O bairro de Valéria, onde os motoqueiros foram presos, é também área de atuação da facção Katiara. Perguntado se os dois têm ligação com o grupo criminoso, Bezerra negou. “Nas nossas investigações iniciais, não detectamos até agora a ligação deles com o grupo criminoso”, declarou.  Bezerra disse também que a morte de Lucas está associada a uma desavença antiga, com um grupo rival que também atua na Boca do Rio. Ao ser questionado se atiradores, que estão foragidos, fazem parte de alguma facção, Bezerra prefere manter sigilo. "Estamos ainda no ápice da investigação e, por isso, não podemos dar detalhes que podem comprometer o trabalho da polícia”. Bomba relógio Na quarta-feira (6), o CORREIO retornou à Praia de Jaguaribe e conversou com quem trabalha na praia para saber como está segurança na região. “Isso aqui era uma bomba relógio. Eu sabia que isso ia acontecer, mas não imagina que fosse por aqui”, declarou o proprietário de uma barraca de praia. Ela disse que há quatro anos o tráfico de drogas tomou conta da praia. “Estão fazendo aqui de ponto de venda. E ninguém resolve isso!”, disse ele.  De acordo com ele, o problema vem acontecendo há cerca de quatro anos. “Antes, aqui era frequentado por pessoas de bem, turistas, tinha cliente até da Barra que vinha para cá por causa da tranquilidade e a faixa de areia, que é extensa em relação ao Porto da Barra. Mas, de lá para cá, muitos jovens de vários cantos de Salvador, passaram a frequentar aqui por causa da facilidade de consumir drogas”, declarou. Um garçom relatou que a venda e o consumo de drogas são a qualquer hora do dia. “Eles chegam em grupo sentam e iniciam a movimentação deles. Tem que vem pra cá só para pegar e vai embora. Outros ficaram por aqui mesmo. E a gente não pode falar nada, casa contrário morre”.  Questionados nesta quinta (07) sobre a denúncia, o diretor do DHPP, delegado José Bezerra disse desconhecer a situação. “Não há relatos disso, pelo menos não chegou até nós, mas peço que toda denúncia seja realizada ao Disque Denúncia (3235-0000)”, declarou.  Crime Por volta das 15h desta terça-feira (5), banhistas se divertiam na Praia de Jaguaribe, quando  dois homens armados invadiram a faixa de areia atirando contra Lucas, que correu, mas foi alcançado e morto no local. Juliana Celina e o Igor estavam na linha dos tiros e acabaram sendo atingidos e mortos. 

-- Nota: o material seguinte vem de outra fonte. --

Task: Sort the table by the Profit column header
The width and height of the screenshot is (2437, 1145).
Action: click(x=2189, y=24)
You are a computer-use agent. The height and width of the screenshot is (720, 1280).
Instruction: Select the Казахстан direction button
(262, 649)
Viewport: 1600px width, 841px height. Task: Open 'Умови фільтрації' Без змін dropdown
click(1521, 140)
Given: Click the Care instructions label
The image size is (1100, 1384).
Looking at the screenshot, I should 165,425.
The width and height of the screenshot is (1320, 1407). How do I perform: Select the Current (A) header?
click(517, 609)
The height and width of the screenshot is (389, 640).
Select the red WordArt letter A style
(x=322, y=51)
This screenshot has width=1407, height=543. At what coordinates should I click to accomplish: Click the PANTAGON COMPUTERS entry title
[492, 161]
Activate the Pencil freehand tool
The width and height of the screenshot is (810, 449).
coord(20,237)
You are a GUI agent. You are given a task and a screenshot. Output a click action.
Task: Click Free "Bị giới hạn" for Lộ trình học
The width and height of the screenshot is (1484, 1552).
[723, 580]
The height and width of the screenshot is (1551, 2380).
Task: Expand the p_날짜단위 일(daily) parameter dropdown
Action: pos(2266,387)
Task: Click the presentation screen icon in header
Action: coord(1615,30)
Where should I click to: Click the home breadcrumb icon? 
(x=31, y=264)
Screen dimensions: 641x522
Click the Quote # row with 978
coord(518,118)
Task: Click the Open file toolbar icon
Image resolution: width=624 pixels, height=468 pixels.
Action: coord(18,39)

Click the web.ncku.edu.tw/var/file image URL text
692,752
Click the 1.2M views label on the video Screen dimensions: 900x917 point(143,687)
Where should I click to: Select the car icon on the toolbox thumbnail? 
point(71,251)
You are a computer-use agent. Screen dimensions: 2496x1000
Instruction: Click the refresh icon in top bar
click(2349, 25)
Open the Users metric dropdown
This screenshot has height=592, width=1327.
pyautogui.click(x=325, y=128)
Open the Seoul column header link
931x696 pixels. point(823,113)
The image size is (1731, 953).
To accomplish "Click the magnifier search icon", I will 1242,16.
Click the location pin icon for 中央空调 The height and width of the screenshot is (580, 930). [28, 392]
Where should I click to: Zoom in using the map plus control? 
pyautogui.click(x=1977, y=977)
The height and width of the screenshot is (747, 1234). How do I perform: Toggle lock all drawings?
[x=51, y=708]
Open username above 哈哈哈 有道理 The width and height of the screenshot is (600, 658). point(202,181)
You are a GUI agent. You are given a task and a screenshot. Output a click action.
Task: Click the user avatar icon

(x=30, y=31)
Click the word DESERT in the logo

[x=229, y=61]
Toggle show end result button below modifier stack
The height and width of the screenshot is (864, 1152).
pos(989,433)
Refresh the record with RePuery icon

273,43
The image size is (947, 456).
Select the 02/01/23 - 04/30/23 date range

A mãe de Juliana Celina estava na hora quando a filha foi baleada. “Diante da situação, ela passou mal”, disse Bezerra, esclarecendo que a mulher não foi baleada, conforme informação dada anteriormente por autoridades. Já André Luiz Cunha dos Santos, que também não tem envolvimento com a criminalidade, foi atingido e sobreviveu. Ele foi levado para o Hospital Geral do Estado (HGE), onde passou por cirurgia. No dia seguinte, o trecho onde ocorreu o ataque não tinha cadeiras, garçons, movimentação de ambulantes, sequer havia alguém tomando sol. Era um vazio na extensão da sempre cheia Praia de Jaguaribe. As marcas da violência ainda estavam na areia com os rastros de sangue das vítimas. A barraca ainda permanece fechada, mas, na quarta-feira (06), o CORREIO conversou com um dos funcionários que foi ao local somente para limpar uma cadeira usada pela estudante de biomedicina Juliana Celina. Ela estava com a mãe e o primo sentados debaixo de um guarda-sol próximo onde Lucas e o seu grupo estavam.  Ele falou também que Igor era cliente da barraca, que por várias vezes o adolescente comprava água de coco quando terminava o futevôlei.